Task:
Answer these questions using the forum thread below:
1. How many pellets of the new food were put in the food bowl?
2. What does kendal suggest trying as lighter on the tummy than chicken?
3. What does wilfiboy call Rosie?

Passage shown:
━━━━━━━━━━

So, I put five little pellets of the new JWB I bought to try in her food bowl this morning, because I didn't really know what else to do, if even the bland diet is not working now. And now I'm worried that I've done the wrong thing. I'm in work at the moment and I just left our nanny to give her the bland diet, so I guess five pellets won't do her much harm. 

The one good thing is that there's been no mucus this time round. And her behaviour is still fine - she's bright and happy and having lots of fun. It's just me that's upset about it!


----------



## kendal (Jul 16, 2009)

try some white fish and rice, its ment to be lighter on the tummy than chicken. it think you just potch or steem it. have you tried a little probiotic yogart


----------



## weez74 (Feb 9, 2011)

kendal said:


> try some white fish and rice, its ment to be lighter on the tummy than chicken. it think you just potch or steem it. have you tried a little probiotic yogart


Thanks Kendal, I haven't - what kind of yoghurt? Just anything probiotic? I'm going to nip to the shop at lunchtime, so I will pick up some yoghurt and fish.


----------



## wilfiboy (Sep 18, 2010)

:hug: Oh Louise, I really feel for you, I cant imagine. Its so difficult , trying to do the right thing and hoping each time it works. Just so glad that Rosie is well in herself and a happy little cockapoo. All the best good luck and hope you get there soon x


----------

━━━━━━━━━━

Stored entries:
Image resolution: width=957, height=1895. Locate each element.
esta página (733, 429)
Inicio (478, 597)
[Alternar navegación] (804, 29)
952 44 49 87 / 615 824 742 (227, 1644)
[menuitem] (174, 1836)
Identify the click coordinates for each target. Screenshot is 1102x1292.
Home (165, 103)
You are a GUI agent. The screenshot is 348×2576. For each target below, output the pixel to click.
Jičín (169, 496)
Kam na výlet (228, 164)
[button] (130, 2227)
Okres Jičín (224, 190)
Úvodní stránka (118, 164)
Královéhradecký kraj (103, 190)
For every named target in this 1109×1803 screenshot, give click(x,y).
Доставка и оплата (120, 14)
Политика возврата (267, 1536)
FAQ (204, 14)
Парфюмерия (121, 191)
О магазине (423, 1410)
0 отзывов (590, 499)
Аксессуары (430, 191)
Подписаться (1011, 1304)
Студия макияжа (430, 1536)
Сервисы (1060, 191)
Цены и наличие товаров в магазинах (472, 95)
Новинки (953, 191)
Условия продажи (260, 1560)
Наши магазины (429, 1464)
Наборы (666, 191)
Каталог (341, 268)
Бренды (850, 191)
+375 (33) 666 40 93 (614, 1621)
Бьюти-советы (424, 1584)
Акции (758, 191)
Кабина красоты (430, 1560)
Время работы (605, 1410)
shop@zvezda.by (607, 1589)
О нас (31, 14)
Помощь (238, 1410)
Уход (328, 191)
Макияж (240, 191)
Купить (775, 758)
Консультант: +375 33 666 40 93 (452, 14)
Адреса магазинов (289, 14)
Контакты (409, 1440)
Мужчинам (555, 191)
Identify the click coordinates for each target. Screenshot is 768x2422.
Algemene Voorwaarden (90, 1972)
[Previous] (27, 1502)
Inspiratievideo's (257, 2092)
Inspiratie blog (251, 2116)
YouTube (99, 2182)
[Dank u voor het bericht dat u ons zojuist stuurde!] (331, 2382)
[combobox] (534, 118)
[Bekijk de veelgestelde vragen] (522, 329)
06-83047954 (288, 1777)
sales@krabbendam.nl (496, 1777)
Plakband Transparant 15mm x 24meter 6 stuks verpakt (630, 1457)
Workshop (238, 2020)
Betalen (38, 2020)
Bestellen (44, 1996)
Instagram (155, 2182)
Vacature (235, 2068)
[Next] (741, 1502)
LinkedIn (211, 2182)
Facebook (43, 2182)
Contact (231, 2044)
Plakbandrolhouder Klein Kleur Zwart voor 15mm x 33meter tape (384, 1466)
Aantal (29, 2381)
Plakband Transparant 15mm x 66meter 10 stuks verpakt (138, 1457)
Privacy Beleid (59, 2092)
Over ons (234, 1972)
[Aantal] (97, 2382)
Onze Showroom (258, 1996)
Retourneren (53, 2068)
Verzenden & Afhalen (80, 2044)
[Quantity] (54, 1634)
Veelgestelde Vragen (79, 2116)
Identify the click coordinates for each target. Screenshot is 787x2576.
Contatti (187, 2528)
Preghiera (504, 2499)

━━━━━━━━━━

Your solution:
1. Five.
2. White fish and rice.
3. A happy little cockapoo.